As it currently stands, cable-subscribing football fans living outside the Green Bay and Milwaukee media markets will not be able to watch the Packers play the Dallas Cowboys on November 29th unless of course they subscribe to AT&;T, DirecTV, Dish Network or a similar provider that has reached agreements with the NFL Network.

Incidentally, plenty of fans did miss the Wisconsin-Ohio State game this weekend, and for some reason, the earth didn’t open up and swallow us all. In fact, the game was well worth missing, given the final result. I actually couldn’t stay awake during the game, so I may ask legislators to provide me with caffeine pills to guarantee that I don’t miss the next one – since seeing the game live is apparently my right as a U.S. Citizen.

And you can see they even concede that there are, in fact, other ways to see the game. That’s called competition. If you want to see the games, get a dish. There’s a reason DirecTV pays the going rate for the NFL Network – because it drags people away from cable.

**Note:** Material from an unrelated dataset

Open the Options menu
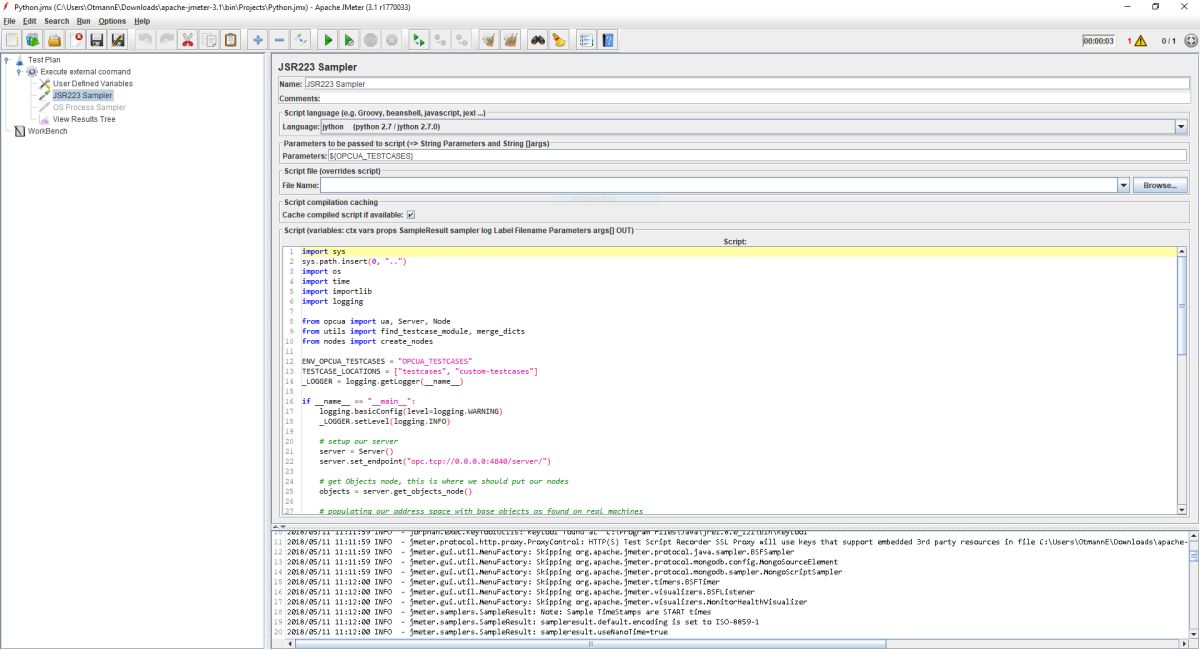This screenshot has width=1200, height=650. point(112,21)
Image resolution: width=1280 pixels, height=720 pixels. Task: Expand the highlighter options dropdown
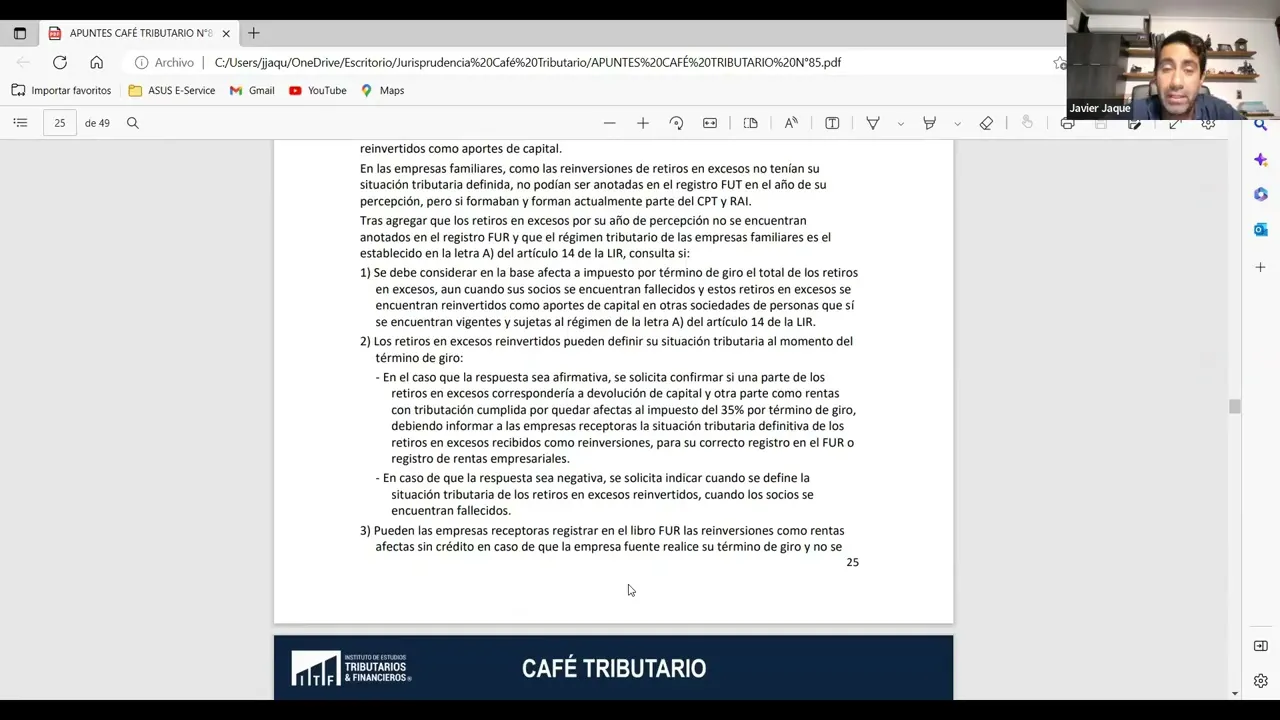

Following the partisan acrimony during the budget, it’s good to see that there’s a terrible issue that can embarrass members of both parties equally. It appears, however, that there’s enough of a bipartisan coalition to thwart these changes. As it turns out, the whole issue was summed up best by Democratic Senator Pat Kreitlow of Eau Claire, who said:

“Personally, I don’t think there is necessarily a legislative role… I’m a supply-and-demand person. If (cable companies) would like a better supply of customers, they need to work on a price.”

In the mean time, Kreitlow’s colleagues will continue to chase the red dot wherever it takes them, regardless of principle or philosophy. If a state government thinks it needs to legislate entertainment, then it literally believes it has a role in every aspect of our lives. Not a comforting thought.